Giuseppe Pirillo e Denis Olivero
Stanchi di vedere mozziconi di sigaretta sui marciapiedi, due maker giovanissimi creano un robot per raccoglierli. Partecipano alla Maker Faire, la manifestazione che racconta il mondo degli innovatori, a Trieste e a Roma, vincono premi e si fanno notare. Loro sono Giuseppe Pirillo, 17 anni e già al primo anno di ingegneria all’Università di Napoli e Denis Oliviero, 18 anni, V liceo scientifico. Due amici di Ercolano, uniti dalla passione per la robotica, con il sogno di usare la tecnologia per risolvere un problema, causa non solo di sporcizia ma anche di inquinamento.

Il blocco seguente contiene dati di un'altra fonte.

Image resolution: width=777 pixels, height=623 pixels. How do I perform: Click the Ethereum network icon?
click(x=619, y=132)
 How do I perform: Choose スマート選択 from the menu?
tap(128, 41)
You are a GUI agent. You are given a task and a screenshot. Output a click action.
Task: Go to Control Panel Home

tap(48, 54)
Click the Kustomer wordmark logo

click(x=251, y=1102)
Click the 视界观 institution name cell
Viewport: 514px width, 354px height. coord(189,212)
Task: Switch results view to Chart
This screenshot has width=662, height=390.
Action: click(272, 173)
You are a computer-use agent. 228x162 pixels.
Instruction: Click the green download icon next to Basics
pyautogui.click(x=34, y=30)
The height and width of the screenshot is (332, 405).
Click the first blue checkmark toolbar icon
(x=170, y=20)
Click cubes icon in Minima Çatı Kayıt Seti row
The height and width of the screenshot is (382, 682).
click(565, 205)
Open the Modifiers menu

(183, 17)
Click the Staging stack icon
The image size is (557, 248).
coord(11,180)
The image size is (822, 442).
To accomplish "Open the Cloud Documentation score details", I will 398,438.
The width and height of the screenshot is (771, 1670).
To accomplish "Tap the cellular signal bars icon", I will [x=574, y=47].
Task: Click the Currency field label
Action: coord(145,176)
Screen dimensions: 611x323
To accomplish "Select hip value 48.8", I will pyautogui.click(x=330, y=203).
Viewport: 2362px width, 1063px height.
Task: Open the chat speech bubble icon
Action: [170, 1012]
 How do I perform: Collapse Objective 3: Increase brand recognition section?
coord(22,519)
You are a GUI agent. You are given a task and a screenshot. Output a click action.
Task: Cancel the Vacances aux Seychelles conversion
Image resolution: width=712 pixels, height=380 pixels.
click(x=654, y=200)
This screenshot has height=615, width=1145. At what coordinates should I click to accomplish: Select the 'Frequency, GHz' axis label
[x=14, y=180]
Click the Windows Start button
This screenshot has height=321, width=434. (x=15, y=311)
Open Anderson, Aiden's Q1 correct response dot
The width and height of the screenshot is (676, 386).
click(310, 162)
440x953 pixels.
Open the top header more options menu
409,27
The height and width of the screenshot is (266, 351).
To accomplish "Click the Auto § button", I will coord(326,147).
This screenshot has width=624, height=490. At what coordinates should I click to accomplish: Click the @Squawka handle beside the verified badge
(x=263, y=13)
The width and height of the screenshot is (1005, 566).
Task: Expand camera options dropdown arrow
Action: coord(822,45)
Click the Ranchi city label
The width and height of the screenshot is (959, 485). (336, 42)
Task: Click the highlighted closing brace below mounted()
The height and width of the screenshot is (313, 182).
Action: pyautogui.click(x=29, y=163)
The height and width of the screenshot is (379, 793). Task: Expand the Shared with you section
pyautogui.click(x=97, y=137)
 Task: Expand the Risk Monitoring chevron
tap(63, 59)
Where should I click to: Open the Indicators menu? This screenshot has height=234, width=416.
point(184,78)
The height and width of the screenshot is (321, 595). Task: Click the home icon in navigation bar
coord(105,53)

Il loro progetto si chiama RoboButts «Il nostro prototipo è composto da due parti: una parte mobile e un braccio robotico. Il dispositivo presenta numerosi sensori e motori controllati da schede elettroniche dedicate. Per la sua progettazione abbiamo unito un insieme di conoscenze e competenze diverse che vanno dall’ ingegneria, alla robotica, alla prototipazione meccanica e all’ elettronica».
Guglielmo Schenardi
A 12 anni insegnava Internet agli adulti. Scriveva un blog chiamato Gullisc. A 13 accompagnava adolescenti e genitori alla scoperta dei social in un progetto di Nesquik. A 14 era già un nerd conosciuto al punto che MTV News gli ha dedicato una puntata di “Nerd è figo”. A 23 anni Guglielmo Schenardi ha lanciato Rita Personal Data, startup che difende la privacy e aiuta le persone a gestire i propri dati. Ha raccolto finanziamenti per un milione di euro. Oggi ha quasi 24 anni e vive tra Amsterdam (dove è stata fondata Rita) e Genova dove è nato e cresciuto lui. «Genova rispecchia i miei valori. E’ una città aperta, concreta e laboriosa. Testa bassa e lavorare». Guglielmo è cosi. Passione per la tecnologia e un’adolescenza passata a fare impresa. «Ho organizzato il più grande torneo di calcetto di Genova, coinvolgendo 450 giocatori. Ho importato vino rosé. Ho creato un network di alloggi in affitto per gli studenti: ne ho gestiti più di 80. Ho fatto tanti errori e imparato tantissimo. Uno studente su due vorrebbe fare impresa ma non ci riesce, perché è difficile conciliare studi e impresa».